● WORK TO BE COMPLETED
How many lines in the records below contain the word "screenshot"? Reply with that number only.

● DATA FOR THIS TASK
--

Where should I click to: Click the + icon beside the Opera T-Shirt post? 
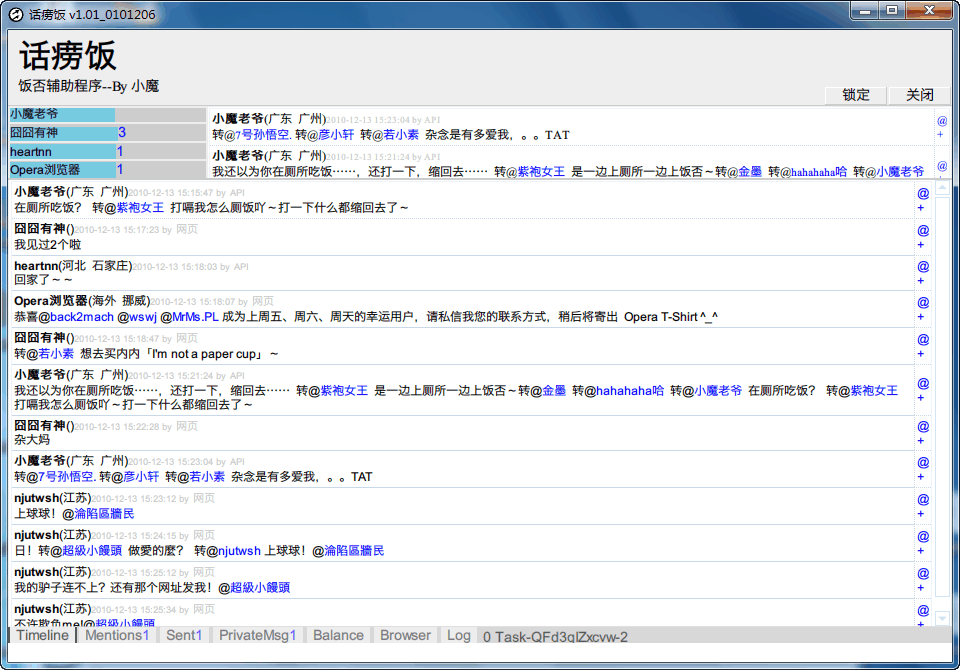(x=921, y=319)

--

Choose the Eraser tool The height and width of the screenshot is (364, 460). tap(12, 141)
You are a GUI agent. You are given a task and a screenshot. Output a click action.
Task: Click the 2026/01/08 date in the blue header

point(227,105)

--

● WRITTEN RESPONSE
2